Tech

Apple Faces New Class Action in the UK for Anti-Competitive Practices

By Bill Toulas / May 11, 2021

A class-action lawsuit led by the University of London digital economy lecturer Dr. Rachael Kent is turning up the heat for Apple, which is already swimming in an ocean of legal claims against it. The legal action that represents 20 million users involves damage compensation that goes up to £1.5 billion ($2,120,000,000), an amount that would undoubtedly be enough to move a behemoth like Apple, so it’ll be interesting to see what happens.

Rachael Kent claims that Apple has gradually introduced restrictive and monopolistic policies onto the App Store, and 13 years after its launch, the app market has turned into a locked place that users are forced to use. On top of that, Apple has removed innovative or interesting projects that threatened its monopolistic interests, again forcing users to pick one of Apple’s offerings instead.

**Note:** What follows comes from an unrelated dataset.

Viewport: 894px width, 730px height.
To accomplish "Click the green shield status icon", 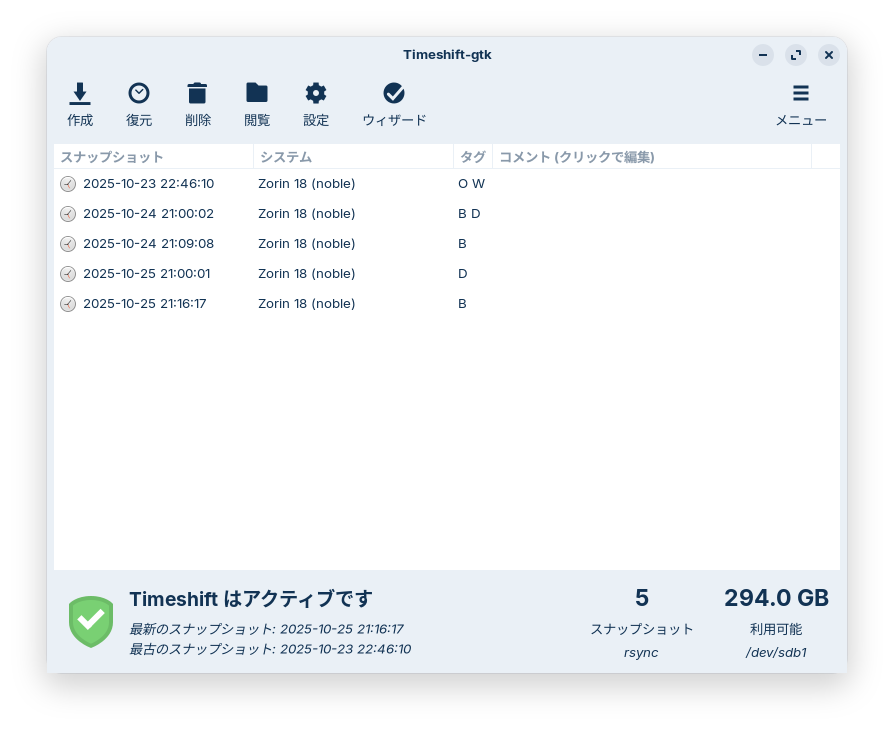I will click(x=91, y=621).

And on top of all that, Kent finds that Apple’s 30% cut on everything that iOS users spend on in-app purchases is simply put “unjustified.” The lawsuit backs this up by estimating the cost for running the App Store to be around $100 million per year. Apple made a total of $15 billion last year - so the margin for profit is going beyond what’s logical or what should be acceptable, according to Kent.

Apple has publicly responded to these allegations by saying that 84% of all apps available on the App Store are free, so their developers pay nothing to the American consumer tech giant. Of those who are paying a commission, the vast majority are eligible for the 15% reduced rate that was introduced recently. All in all, Apple sees this as an opportunity to discuss how their business model actually fuels the innovation economy and benefits the UK.

If the court approves of the claimants’ demands, it would mean that 20 million UK-based iPad and iPhone users who have made any purchase on the App Store since October 1, 2015, will be eligible for compensation. If that happens, it will create a precedent to go against Google, which also charges a 30% fee on the Android Play Store. We’re sure that Vannin Capital and Hausfeld and Co., who support this lawsuit, have that possibility in mind.